With some of its previous site problems corrected, most users now find it much easier and efficient to use Google Analytics, since the features (especially the ones featured above) do serve their purposes at very minimal downtime. However, despite these new functions that provide outstanding benefits in tracking and monitoring our websites, Google Analytics can still be found with issues, including the following:

Delayed real time statistics. While Google Analytics sends up-to-date performance reports both on the site and on email, it still lacks sufficient capacity to deliver real time data. You can still observe delays in the delivery of reports and statistics, and these make it a little too difficult to gauge how your site is doing since you base your performance on the past, not the present. More and freer web statistics track site performance in real time, and hopefully Google Analytics gets to resolve this issue as soon as possible.

Analytics and Advertising. There are rumors that Google uses analytic data to come up with more profitable advertising relevancy. Thus, this makes a steeper competition between you and the other sites in your niche, while Google is gaining all the profits. The only way you can keep yourself in good position when using Google Analytics is by sharing your traffic and conversion data with Google, which some bloggers find a little bit unfair.

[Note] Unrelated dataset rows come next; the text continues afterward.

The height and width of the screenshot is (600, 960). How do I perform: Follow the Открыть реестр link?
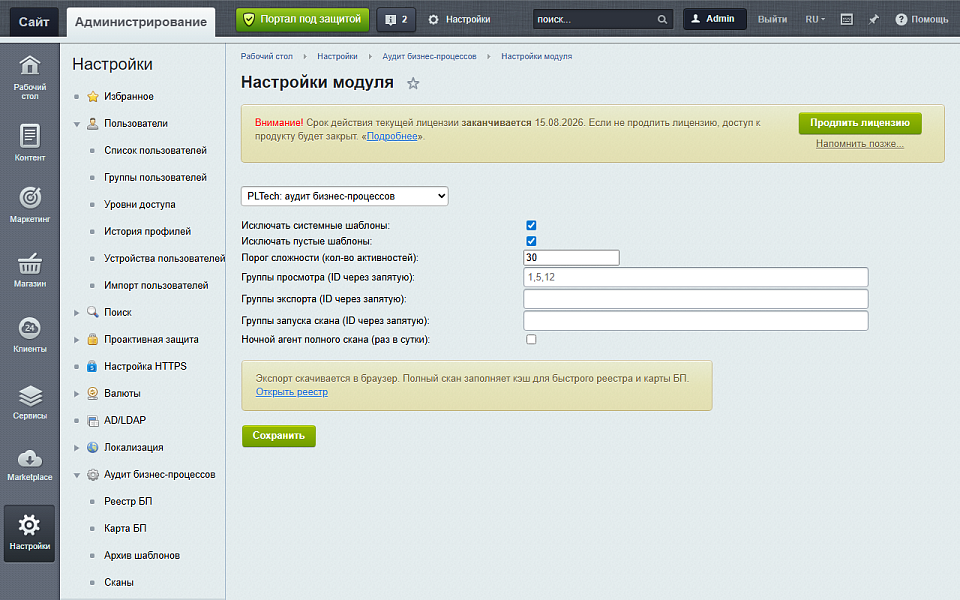pos(291,392)
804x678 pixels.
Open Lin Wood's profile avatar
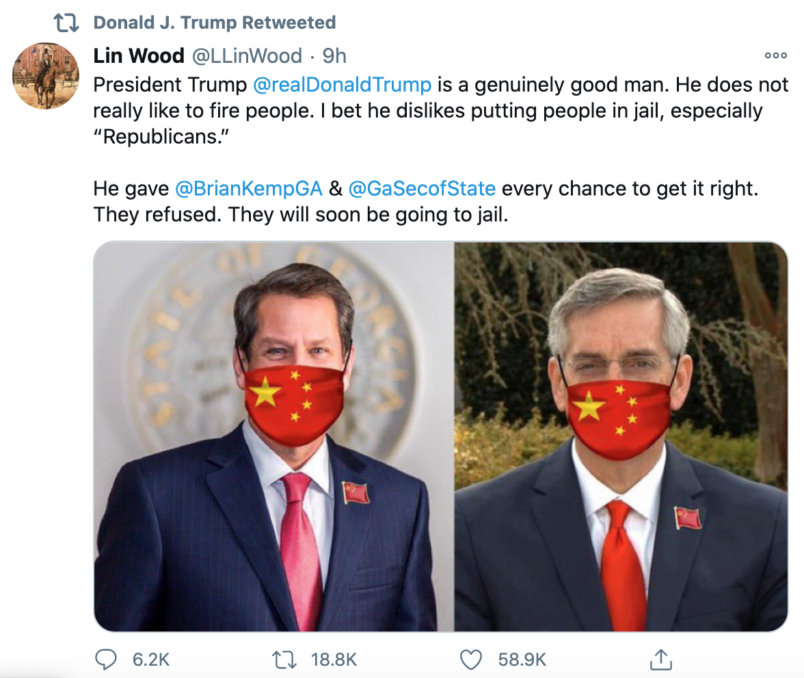(46, 76)
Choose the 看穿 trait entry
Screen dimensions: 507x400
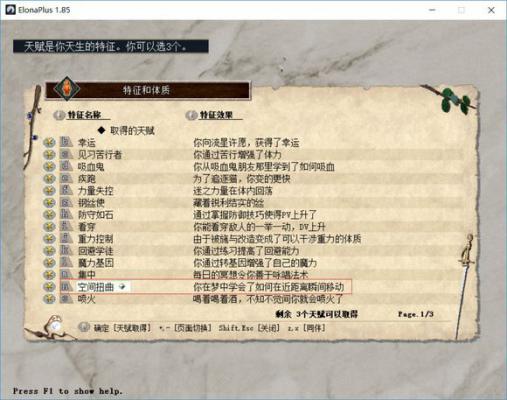[253, 226]
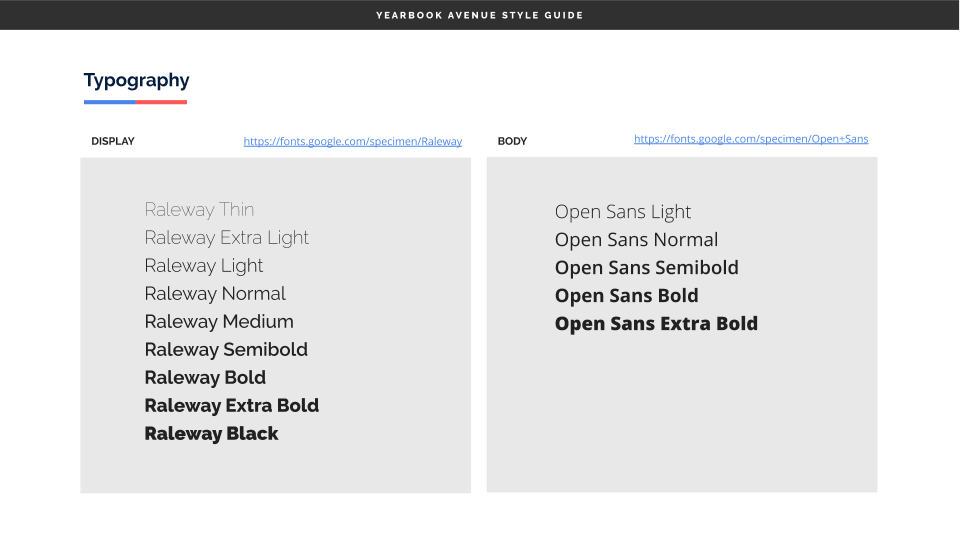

However, despite these concerns, Google Analytics has proven itself to be a highly reliable web analytics application you can use in monitoring your site’s overall performance. Thus, given the new features and the ways on how you can compensate with the present drawbacks, Google Analytics remains to be the perfect analytics tool in today’s internet industry.

Discussion

2 Responses to “Make Google Analytics Work for You”

  1. Thanks for those tips. I actually just used Google Analytics to check how many people were visiting my site- now I see there’s a lot of more potential to this tool. Cheers

    Posted by BlackMoon | 29. Oct, 2008, 11:56 pm
  2. I didn’t realize this tool had as much depth as you’ve shown. I’ll be sure to enable it on all my sites in future.